Até o momento, a promessa de aumentar a tributação sobre as grandes riquezas, as medidas de ajuda às famílias americanas e o plano de investimentos em infraestrutura – projetos que compõem seu programa de “Reconstruir Melhor” – não passam de belas intenções. Quando examinadas com objetividade, as três iniciativas revelam-se bem mais modestas e convencionais do que o alardeado pelos que imaginam a administração Biden como uma ruptura com o neoliberalismo e o início da transição para um capitalismo edulcorado e ecológico.
A lei proposta pelos democratas para aumentar o imposto de renda de quem ganha mais de US$ 400 milhões por ano apenas revoga as reduções indiscriminadas dos anos Trump, recompondo o que existia no fim do governo Obama. A elevação da tributação sobre ganhos de capital na bolsa de valores e outras medidas direcionadas a eliminar os aberrantes privilégios fiscais do 1% mais rico, medidas que de fato representariam uma significativa inovação, dependem da improvável aprovação da oligarquia que controla o Congresso Nacional.[ii]
O projeto de auxílio às famílias – Plano para as Famílias Americanas –, orçado em US$ 1,8 trilhão, a ser gastos ao longo de 10 anos, não vai além de uma política assistencialista – no estilo Bolsa Família e PROUNI. A baixa prioridade dada às famílias pobres fica patente quando se constata que os gastos anuais com elas representariam menos de 1% do PIB – quatro vezes menor que o orçamento do Pentágono em 2021. Ao invés de enfrentar as causas da pobreza – a progressiva degradação do mercado de trabalho que aumenta o desemprego estrutural e rebaixa sistematicamente os salários –, a estratégia é administrar a pobreza, em claro reconhecimento da impotência para eliminá-la.[iii]

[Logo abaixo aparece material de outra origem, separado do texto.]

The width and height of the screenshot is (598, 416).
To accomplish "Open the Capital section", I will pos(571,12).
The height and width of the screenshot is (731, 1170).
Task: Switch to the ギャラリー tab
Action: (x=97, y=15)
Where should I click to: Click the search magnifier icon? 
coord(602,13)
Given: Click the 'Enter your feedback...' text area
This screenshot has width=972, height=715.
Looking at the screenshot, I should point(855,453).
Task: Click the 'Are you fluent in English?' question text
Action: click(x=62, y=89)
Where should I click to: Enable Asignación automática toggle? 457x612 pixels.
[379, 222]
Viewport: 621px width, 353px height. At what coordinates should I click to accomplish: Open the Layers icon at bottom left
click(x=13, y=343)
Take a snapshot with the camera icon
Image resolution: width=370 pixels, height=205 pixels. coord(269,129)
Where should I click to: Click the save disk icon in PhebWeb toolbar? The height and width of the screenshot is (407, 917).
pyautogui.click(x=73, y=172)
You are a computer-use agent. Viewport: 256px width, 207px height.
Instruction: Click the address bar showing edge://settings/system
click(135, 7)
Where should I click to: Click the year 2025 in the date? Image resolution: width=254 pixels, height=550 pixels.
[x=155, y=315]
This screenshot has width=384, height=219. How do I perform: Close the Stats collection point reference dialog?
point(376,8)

Por fim, os investimentos na recuperação da infraestrutura revelam-se muito aquém do necessário para recompor a cambaleante competitividade internacional dos Estados Unidos e dar início à transição para uma economia verde – seus dois objetivos primordiais. As despesas de cerca de US$ 2,3 trilhões ao longo de oito anos previstas no Plano Americano de Trabalho, o que equivale a um gasto médio anual de US$ 290 bilhões (cerca de 1,2% do PIB), apenas atenuariam a velocidade da decadência, mas não poderiam evitá-la e muito menos deter a aceleração do aquecimento global. Na verdade, tanto o declínio do império norte-americano como a escalada da crise ambiental são efeitos inexoráveis da lógica perversa da arbitragem salarial e depredação da natureza em escala global, impulsionada pelas grandes corporações que comandam o governo Biden.[iv]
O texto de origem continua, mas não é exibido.